Stated problem
Swap each "Open" in the data below for "Expand" and write all the lines out again with nothing else changed. Leave the pictures out.

Input records
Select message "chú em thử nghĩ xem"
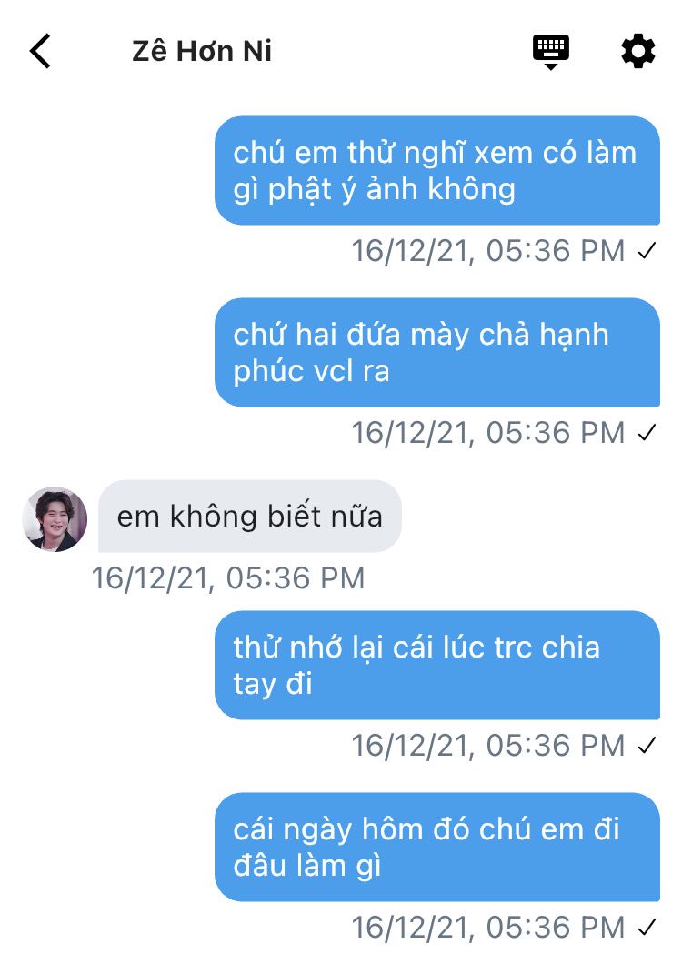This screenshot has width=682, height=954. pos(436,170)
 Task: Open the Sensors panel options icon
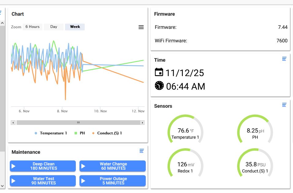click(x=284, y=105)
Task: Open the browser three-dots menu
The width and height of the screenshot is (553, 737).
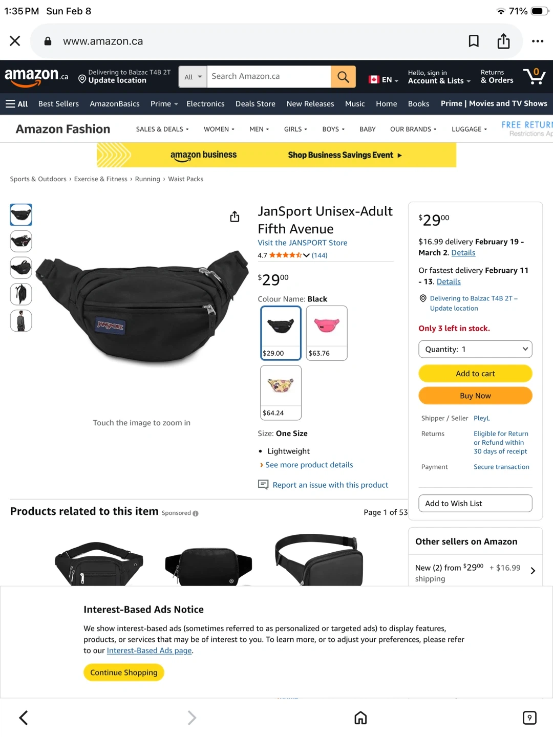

Finished exercise
Select message "chú em thử nghĩ xem"
This screenshot has width=682, height=954. pos(436,170)
 Task: Expand the Sensors panel options icon
click(x=284, y=105)
Task: Expand the browser three-dots menu
The width and height of the screenshot is (553, 737).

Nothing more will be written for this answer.